La industria de la cirugía estética en México, un sector que ha generado más de 15,000 millones de dólares en los últimos cinco años, enfrenta acusaciones de evasión fiscal y sombras de corrupción. A pesar de su lucratividad, una porción significativa de estos ingresos no se refleja en la recaudación del Servicio de Administración Tributaria (SAT), planteando serias dudas sobre la integridad y la transparencia del sector.

En contraste con otros procedimientos médicos, la cirugía estética generalmente no es deducible de impuestos, a menos que esté relacionada con reconstrucción o corrección de malformaciones. Sin embargo, este negocio multimillonario ha despertado la ambición de un sector del gremio médico, presuntamente involucrado en prácticas cuestionables para monopolizar la industria. Informes sugieren que han surgido alianzas inescrupulosas con legisladores y autoridades en educación y salud, cimentando un sistema de privilegios y exclusividad.

Esta situación ha facilitado que gran parte de los pagos en la industria se realicen en efectivo, tanto en dólares como en pesos, limitando la facturación y, por ende, la recaudación fiscal. La preferencia por transacciones en efectivo y la renuencia a aceptar pagos con tarjeta bancaria agravan la posibilidad de evasión fiscal. Además, se reporta que algunos cirujanos han creado «fundaciones» como una táctica para evadir impuestos legalmente.

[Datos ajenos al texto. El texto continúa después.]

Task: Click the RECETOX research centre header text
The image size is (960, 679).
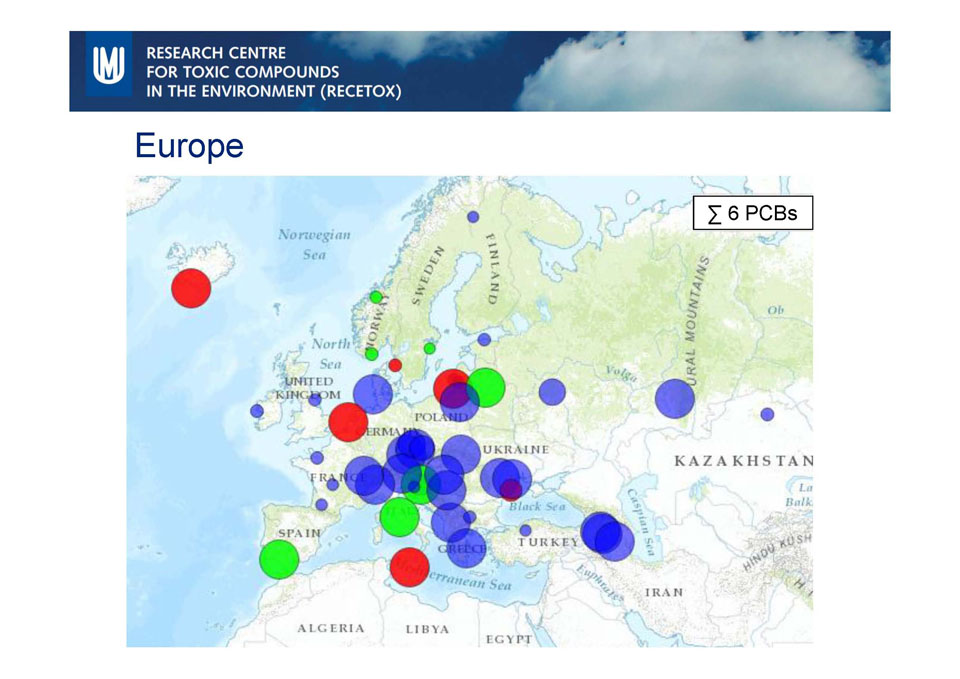Action: (x=273, y=72)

Ante este panorama, surge una pregunta crítica: ¿Dónde están las autoridades recaudadoras para regular a la industria de la cirugía estética? Aunque el SAT ha fortalecido la recaudación en otros sectores, la industria de la cirugía estética parece ser un desafío pendiente.

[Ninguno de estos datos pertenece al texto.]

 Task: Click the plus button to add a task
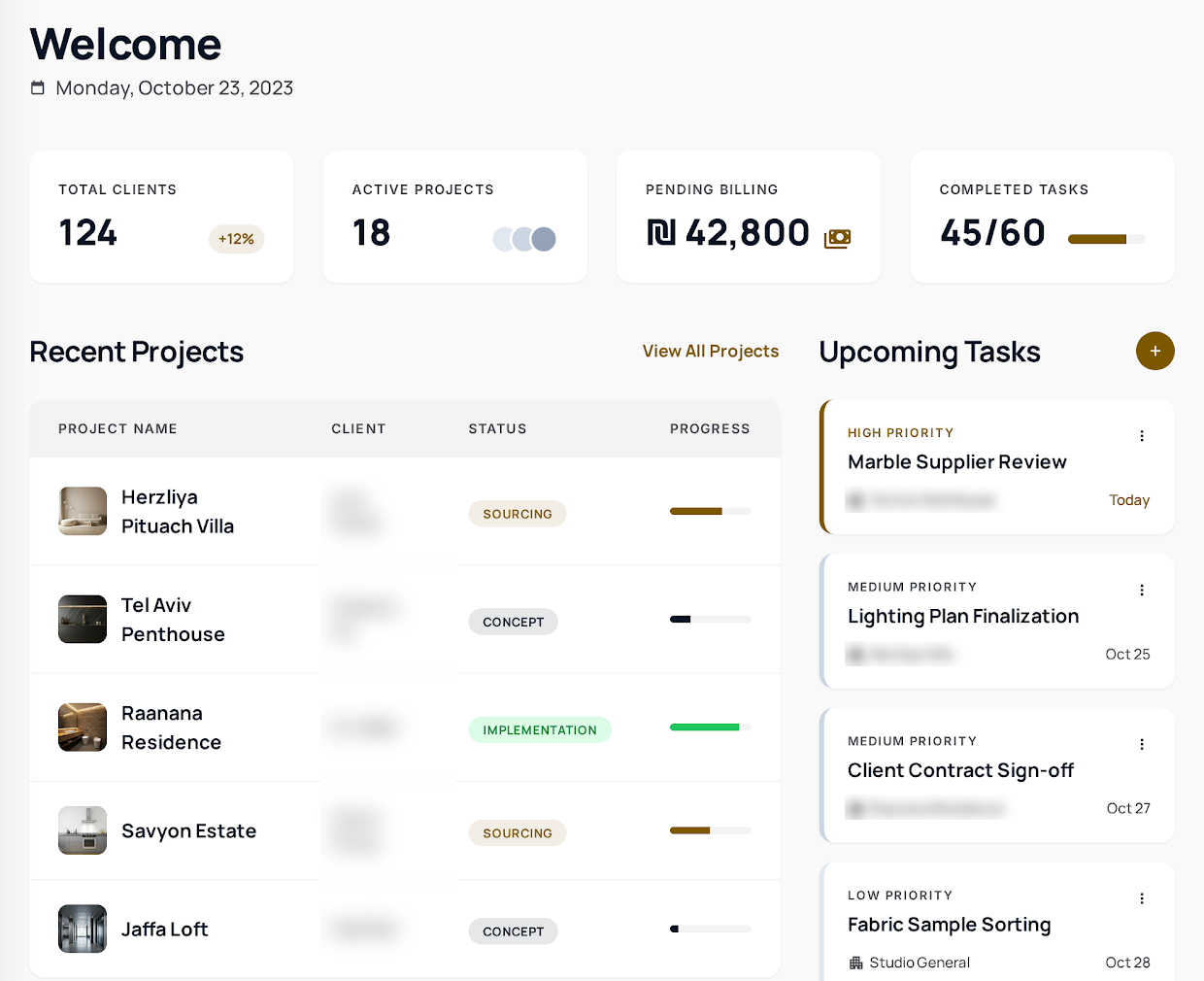1154,351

En conclusión, la industria de la cirugía estética en México no solo es un sector altamente rentable, sino también uno envuelto en complejas redes de evasión fiscal y presuntas prácticas corruptas. Es imperativo que las autoridades intervengan para asegurar una contribución justa y transparente de este sector a la economía del país, restaurando la fe en la integridad de nuestras instituciones y profesiones médicas.